Zülkarneyn Kıssası'ndan Açıklamalar
Mehdi'nin Yapacağı Bütün Faaliyetleri Allah Yaratır
“Sana (Ey Muhammed,) Zu'l-Karneyn hakkında sorarlar.” Zu’l Karneyn de Zul iki demektir. Bak, yine burada iki çıkıyor. İki yönlü, iki zamanlı anlamına geliyor Zu’l Karneyn. “De ki: “Size, ondan 'öğüt ve hatırlatma olarak' (bazı bilgiler) vereceğim.”” (Kehf Suresi, 83) Bak, öğüt ve hatırlatma şimdi farz bilgiler değil, ahkama ait konular değil; öğüt ve hatırlatma.
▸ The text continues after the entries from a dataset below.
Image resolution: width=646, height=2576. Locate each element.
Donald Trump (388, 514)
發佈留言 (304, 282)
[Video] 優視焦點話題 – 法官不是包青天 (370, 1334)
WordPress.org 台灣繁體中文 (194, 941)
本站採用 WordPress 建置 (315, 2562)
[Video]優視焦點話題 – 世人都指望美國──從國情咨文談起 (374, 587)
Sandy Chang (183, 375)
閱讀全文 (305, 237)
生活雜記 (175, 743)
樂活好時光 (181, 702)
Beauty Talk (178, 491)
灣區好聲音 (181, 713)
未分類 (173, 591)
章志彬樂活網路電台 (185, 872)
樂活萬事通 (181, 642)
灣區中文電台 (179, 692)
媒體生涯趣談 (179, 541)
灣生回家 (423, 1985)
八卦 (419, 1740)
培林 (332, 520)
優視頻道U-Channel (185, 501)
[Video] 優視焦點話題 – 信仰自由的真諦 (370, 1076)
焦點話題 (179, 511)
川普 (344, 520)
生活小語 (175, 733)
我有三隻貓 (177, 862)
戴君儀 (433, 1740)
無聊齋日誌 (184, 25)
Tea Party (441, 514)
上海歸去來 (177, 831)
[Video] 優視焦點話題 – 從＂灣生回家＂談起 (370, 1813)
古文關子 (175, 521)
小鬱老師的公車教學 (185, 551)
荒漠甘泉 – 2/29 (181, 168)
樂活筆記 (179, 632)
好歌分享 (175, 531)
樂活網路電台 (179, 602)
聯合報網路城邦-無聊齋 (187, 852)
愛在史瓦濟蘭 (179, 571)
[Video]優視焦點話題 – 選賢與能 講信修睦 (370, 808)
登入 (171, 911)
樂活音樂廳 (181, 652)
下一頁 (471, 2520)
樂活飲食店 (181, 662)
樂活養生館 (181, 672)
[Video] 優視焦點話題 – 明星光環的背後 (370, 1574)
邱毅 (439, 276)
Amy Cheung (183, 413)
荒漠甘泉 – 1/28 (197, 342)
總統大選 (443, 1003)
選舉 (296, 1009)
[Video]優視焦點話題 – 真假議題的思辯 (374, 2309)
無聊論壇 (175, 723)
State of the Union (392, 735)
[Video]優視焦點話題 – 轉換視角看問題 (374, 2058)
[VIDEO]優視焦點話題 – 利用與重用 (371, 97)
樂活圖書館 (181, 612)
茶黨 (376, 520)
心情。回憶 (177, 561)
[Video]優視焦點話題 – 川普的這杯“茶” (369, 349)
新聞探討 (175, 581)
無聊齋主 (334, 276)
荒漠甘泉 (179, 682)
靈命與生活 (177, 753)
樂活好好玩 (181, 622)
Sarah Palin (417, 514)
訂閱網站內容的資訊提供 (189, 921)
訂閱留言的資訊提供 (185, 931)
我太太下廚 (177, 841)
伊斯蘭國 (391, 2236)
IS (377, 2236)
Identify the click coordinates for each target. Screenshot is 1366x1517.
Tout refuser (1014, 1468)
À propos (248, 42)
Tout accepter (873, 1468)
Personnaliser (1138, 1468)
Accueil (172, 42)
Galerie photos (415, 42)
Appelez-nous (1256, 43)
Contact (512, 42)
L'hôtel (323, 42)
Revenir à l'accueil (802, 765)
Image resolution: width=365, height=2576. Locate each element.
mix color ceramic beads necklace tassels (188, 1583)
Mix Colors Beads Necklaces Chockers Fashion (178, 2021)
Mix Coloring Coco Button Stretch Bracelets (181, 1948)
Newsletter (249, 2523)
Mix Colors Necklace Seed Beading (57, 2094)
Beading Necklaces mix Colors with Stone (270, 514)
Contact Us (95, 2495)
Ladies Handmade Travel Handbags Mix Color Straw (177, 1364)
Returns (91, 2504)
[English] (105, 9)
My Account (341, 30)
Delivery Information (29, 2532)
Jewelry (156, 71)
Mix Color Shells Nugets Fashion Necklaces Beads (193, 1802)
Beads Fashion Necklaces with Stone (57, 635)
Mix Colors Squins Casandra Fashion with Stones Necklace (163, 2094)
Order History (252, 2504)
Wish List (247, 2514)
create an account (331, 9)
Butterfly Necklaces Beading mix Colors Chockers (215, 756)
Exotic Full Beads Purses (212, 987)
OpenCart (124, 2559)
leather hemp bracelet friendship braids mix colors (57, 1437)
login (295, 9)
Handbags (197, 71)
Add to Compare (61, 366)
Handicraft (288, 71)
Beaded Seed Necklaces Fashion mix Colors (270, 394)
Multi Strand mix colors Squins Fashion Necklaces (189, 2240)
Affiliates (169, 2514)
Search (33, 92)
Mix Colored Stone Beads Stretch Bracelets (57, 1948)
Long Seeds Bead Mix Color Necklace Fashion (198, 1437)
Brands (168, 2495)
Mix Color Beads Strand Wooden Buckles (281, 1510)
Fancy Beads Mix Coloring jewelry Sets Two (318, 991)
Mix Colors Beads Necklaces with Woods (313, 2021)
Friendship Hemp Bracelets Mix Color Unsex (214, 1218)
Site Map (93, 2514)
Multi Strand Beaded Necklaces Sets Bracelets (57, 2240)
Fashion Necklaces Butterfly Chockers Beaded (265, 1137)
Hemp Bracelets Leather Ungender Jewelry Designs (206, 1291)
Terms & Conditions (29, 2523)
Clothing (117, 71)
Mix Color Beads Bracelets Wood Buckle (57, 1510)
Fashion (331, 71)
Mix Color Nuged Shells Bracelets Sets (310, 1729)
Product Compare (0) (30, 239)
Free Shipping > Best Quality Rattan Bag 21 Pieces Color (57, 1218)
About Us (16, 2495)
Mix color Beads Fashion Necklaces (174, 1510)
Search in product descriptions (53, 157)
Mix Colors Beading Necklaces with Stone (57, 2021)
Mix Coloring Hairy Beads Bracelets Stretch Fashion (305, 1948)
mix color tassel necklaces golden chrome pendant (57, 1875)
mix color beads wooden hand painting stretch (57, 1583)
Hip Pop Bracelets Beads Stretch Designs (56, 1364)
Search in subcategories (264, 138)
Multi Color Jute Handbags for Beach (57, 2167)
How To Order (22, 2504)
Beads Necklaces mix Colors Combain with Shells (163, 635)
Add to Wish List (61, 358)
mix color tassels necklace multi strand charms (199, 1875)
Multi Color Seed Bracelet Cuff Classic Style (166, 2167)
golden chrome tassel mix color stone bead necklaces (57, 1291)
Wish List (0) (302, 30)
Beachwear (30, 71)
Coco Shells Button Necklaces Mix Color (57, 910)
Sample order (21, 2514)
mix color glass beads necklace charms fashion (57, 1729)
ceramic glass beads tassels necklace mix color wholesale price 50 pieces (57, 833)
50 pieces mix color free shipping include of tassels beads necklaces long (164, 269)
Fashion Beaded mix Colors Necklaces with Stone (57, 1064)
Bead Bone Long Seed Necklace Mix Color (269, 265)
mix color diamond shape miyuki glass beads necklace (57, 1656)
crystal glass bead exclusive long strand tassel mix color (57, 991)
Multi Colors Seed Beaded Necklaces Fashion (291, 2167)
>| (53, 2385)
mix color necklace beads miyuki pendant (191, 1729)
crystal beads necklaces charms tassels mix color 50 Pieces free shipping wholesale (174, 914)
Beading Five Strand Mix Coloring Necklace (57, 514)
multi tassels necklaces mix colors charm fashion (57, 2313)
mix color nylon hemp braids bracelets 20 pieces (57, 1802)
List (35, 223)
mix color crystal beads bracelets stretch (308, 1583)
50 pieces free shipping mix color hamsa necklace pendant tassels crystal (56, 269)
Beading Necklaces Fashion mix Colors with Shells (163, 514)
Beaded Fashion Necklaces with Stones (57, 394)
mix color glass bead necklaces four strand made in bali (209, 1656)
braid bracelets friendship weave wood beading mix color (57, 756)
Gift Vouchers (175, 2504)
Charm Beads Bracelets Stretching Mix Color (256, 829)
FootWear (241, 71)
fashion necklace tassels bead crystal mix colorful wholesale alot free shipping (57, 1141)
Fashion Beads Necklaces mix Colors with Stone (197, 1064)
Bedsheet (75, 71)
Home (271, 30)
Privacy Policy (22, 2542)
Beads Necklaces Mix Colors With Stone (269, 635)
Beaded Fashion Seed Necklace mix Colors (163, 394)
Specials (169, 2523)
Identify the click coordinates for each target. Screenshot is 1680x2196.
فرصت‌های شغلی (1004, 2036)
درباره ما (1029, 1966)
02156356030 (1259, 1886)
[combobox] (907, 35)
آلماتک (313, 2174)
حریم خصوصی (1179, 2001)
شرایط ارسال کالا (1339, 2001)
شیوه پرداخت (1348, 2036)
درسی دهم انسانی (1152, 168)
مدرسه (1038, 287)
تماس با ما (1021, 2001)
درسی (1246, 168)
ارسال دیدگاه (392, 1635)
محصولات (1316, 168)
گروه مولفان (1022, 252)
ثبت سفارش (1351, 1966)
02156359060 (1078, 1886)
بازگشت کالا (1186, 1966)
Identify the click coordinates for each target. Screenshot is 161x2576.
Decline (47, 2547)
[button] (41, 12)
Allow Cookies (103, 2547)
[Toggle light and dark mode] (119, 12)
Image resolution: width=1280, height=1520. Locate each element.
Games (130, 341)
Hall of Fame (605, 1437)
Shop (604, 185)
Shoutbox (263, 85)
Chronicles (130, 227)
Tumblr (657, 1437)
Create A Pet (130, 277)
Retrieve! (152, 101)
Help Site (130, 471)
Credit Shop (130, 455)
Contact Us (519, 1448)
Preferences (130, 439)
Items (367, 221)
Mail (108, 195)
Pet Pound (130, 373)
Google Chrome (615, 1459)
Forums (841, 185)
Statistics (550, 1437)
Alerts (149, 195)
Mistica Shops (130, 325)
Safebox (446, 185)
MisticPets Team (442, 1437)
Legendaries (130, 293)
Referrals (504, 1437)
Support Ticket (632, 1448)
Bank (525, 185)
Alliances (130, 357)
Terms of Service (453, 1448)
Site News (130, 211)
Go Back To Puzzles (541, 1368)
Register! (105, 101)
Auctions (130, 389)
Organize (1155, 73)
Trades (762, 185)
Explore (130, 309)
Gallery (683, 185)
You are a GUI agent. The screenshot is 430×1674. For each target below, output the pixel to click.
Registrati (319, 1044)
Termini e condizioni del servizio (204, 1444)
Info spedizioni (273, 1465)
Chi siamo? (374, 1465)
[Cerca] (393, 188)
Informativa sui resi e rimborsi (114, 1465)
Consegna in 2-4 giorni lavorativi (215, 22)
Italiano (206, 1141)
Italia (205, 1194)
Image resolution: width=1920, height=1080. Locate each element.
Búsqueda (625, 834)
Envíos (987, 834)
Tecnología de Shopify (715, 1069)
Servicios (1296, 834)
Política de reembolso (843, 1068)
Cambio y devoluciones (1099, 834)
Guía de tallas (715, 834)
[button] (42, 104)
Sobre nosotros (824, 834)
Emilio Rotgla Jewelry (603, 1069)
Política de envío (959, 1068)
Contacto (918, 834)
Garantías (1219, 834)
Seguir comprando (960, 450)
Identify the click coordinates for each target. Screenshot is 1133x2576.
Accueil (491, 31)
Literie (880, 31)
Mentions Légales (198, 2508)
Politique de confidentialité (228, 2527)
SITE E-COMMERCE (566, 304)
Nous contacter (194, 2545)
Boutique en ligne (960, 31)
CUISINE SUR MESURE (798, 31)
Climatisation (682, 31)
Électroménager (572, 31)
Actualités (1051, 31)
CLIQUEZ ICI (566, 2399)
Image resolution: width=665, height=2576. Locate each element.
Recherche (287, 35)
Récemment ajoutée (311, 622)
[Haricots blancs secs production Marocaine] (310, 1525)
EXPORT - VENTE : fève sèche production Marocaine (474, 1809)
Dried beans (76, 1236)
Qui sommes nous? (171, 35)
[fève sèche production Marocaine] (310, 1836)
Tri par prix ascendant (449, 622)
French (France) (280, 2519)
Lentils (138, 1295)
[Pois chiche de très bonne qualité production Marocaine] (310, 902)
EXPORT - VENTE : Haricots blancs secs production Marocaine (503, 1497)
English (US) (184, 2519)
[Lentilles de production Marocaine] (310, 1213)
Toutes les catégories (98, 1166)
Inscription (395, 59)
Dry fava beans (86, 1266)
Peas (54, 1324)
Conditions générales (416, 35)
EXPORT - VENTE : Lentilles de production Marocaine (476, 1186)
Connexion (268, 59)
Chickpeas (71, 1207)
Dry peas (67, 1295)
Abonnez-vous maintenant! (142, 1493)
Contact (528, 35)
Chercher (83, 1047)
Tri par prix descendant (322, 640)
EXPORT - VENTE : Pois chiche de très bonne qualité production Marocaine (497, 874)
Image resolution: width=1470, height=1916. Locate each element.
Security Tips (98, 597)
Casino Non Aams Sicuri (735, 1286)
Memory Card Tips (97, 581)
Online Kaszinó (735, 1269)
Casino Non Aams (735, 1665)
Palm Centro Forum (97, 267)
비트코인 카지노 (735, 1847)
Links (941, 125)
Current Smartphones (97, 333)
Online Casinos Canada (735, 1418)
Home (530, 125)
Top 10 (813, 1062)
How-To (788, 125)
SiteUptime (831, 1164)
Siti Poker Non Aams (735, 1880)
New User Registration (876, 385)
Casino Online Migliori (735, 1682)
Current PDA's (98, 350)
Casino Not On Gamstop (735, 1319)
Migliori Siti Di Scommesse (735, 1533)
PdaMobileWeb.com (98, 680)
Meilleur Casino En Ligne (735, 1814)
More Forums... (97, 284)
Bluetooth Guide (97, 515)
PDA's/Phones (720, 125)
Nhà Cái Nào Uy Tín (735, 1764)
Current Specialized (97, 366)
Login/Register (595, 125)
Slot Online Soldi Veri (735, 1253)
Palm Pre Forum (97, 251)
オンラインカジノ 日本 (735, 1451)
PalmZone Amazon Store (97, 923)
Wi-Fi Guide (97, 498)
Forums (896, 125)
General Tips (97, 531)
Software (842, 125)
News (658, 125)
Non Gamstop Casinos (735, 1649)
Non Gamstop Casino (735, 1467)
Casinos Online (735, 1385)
Öğüt ve hatırlatma nedir? İbret alınacak konular.
“Gerçekten, Biz ona yeryüzünde sapasağlam bir iktidar verdik” İşte Hz. Mehdi (as)’da beklediğimiz yapı bu, yeryüzünde sapasağlam bir iktidar. Şu an bütün İslam ülkelerinde sapasağlam hiçbir iktidar yok, paramparçalar. Paramparça olunması zaten sapasağlam olmayı ortadan kaldıran bir durum. “ve ona her şeyden bir yol (sebep) verdik.” (Kehf Suresi, 84) Sebep çok önemli. Cenab-ı Allah’ın gücü sebeple ortaya çıkıyor. Zu’l Karneyn’de de meydana gelen bütün olaylar onun gücünden kaynaklanmıyor. Yani onun hiçbir gücü yok. “Ben verdim” diyor Allah. “her şeyden bir yol (sebep) verdik.” Diyor. Dolayısıyla insanlar Zu’l Karneyn, Mehdi deyince olağanüstü varlık olarak görüyorlar. Bütün güç Allah tarafından veriliyor. Yani onun şahsına ait hiçbir güç yoktur. Yani şirk koşmaya meraklı tipler var ya “Mehdi mi bizi kurtaracak?” diyor. Mehdi kurtarmıyor, Allah kurtarıyor onu kullanıyor Allah. O bedeni kullanıyor. Yani diyor ki; “yapsa peygamber yapardı.” Peygamberi de putlaştırıyor. Peygambere bütün gücü veren Allah. Hz. Mehdi (as)’ı da bir kul olarak Allah kullanıyor sadece, o kadar.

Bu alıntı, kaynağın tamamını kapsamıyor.